SOURCE DATA:
---+---

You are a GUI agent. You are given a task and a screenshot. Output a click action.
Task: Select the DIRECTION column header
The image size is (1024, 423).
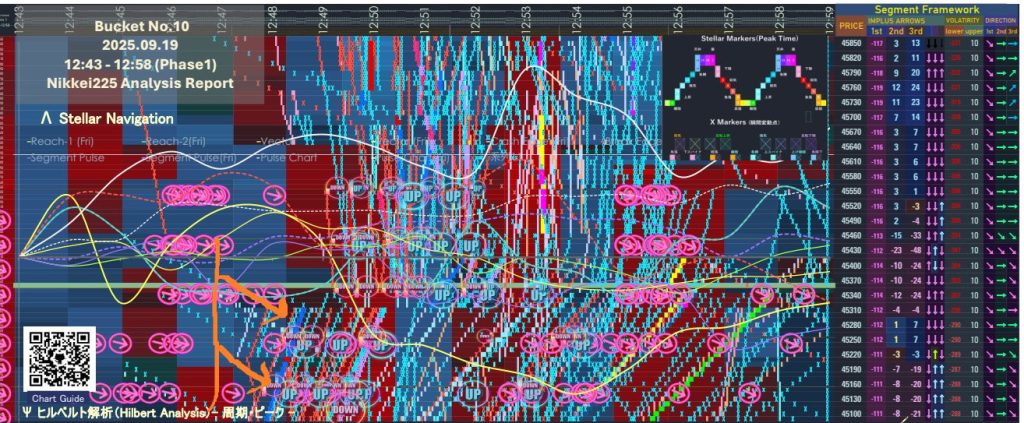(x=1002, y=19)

---+---

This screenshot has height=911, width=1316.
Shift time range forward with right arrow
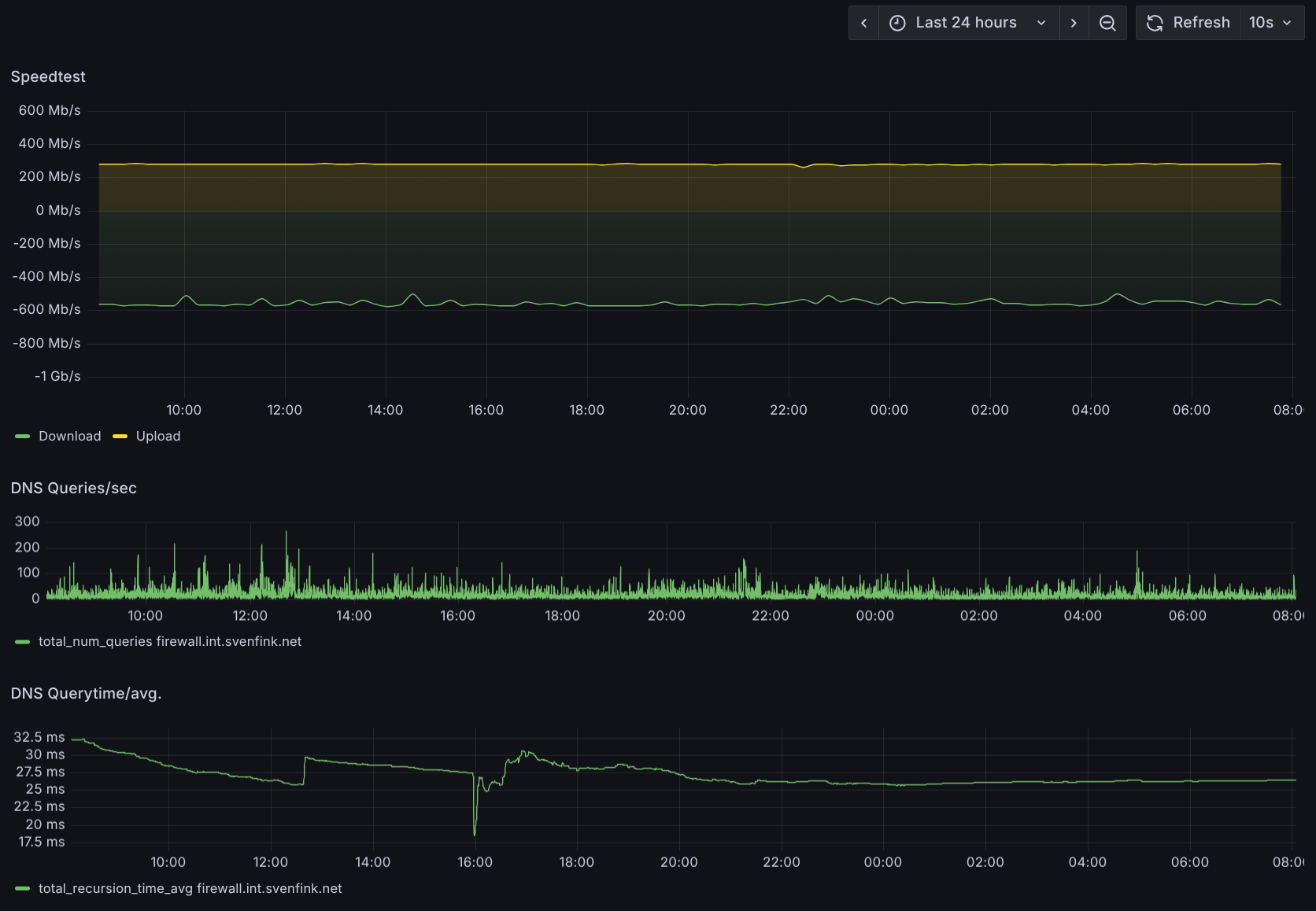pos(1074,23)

---+---

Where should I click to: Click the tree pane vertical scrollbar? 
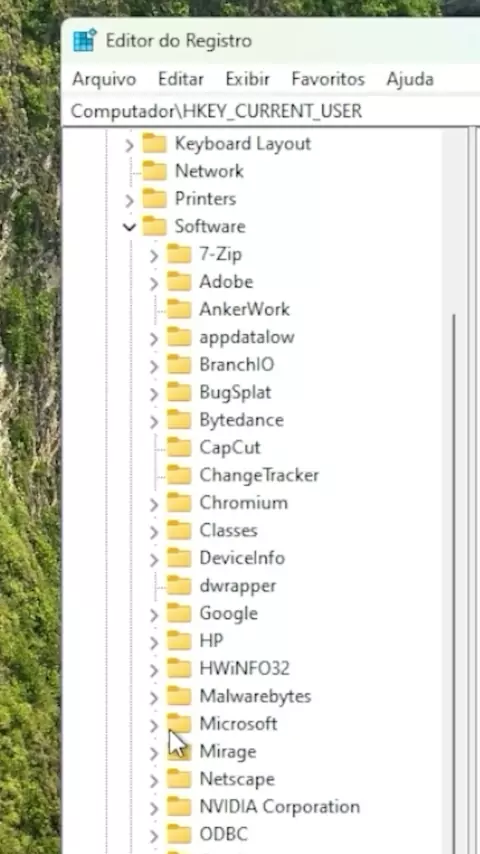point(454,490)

---+---

WHAT YOU NEED TO DO: Only the lines with "screenshot" are needed; find them in the records and copy each one.

ANSWER BELOW:
You are a GUI agent. You are given a task and a screenshot. Output a click action.
This screenshot has height=911, width=1316.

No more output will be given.